Without going into spoilers, there is a sexual scene in the book, which is so well done. Was that difficult to do in a genre book? Is it something that you wanted in there from the start or did you just find the characters leading you in that direction as you wrote?

Sex in fantasy books can be a bit of a thorny issue. I know that there are people who will avoid a book entirely if it has even a hint of romance, or if the characters start getting hot and bothered, but personally I believe that as sex and love are a part of life (a big part of it) then of course they should be integral to works of fiction. How you go about handling it is even trickier, of course, because it’s easy to swerve into accidental comedy with various appendages waving about, while continually fading to black can annoy readers too. In The Ninth Rain, the sex is important to the emotional journeys of two key characters, and therefore important to the story, so I was happy to include it.

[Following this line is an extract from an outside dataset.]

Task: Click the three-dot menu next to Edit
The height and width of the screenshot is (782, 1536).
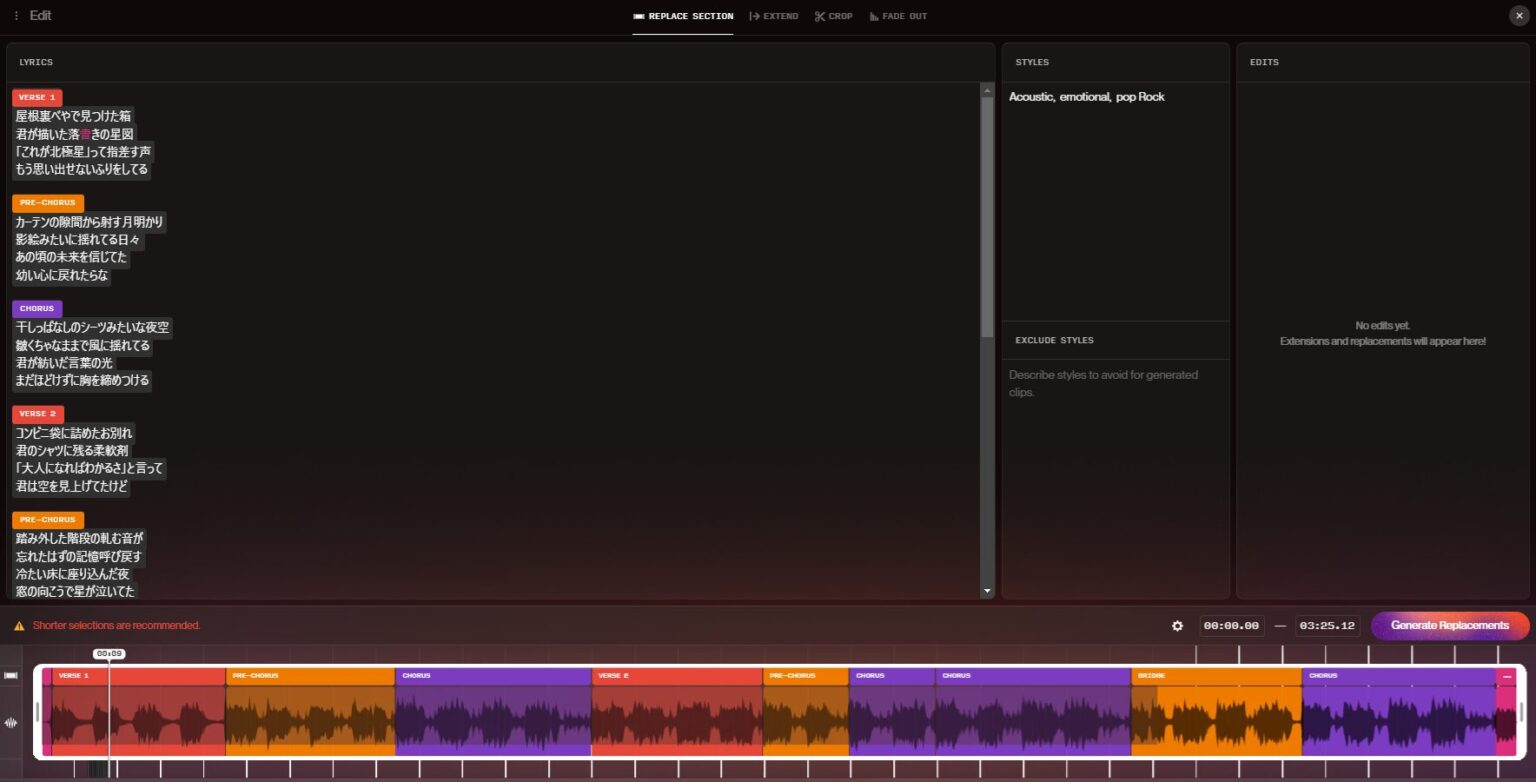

The novel covers some very pertinent real-world themes for all that it’s a fantasy – the subjugation of women, the terror of old age, fear of mortality. Is it easier or more difficult to write about these things in a fantasy setting?

I knew I wanted to write about the oppression of women in these books, and about the fear of women’s sexuality. Being able to create your own world gives you an interesting opportunity to talk about these subjects in unusual ways, and it’s possible, I hope, to get people to think about things from a new angle. In the world of The Ninth Rain, some women are born with the ability to produce fire by taking the life energy of other living beings – they are feared, and locked away for their ‘own safety’. They are also told that they are inherently evil, and dirty, even if they haven’t done anything wrong. Unfortunately it’s not hard to draw parallels with our own world.

The Ninth Rain is the first in a trilogy – when can we expect to see Book 2, and do you have any plans for this world beyond the end of this trilogy?

All being well, the second book, The Bitter Twins, should be out early next year. As yet the story ends with the third book, but there are plenty of stories that could still be told in this world.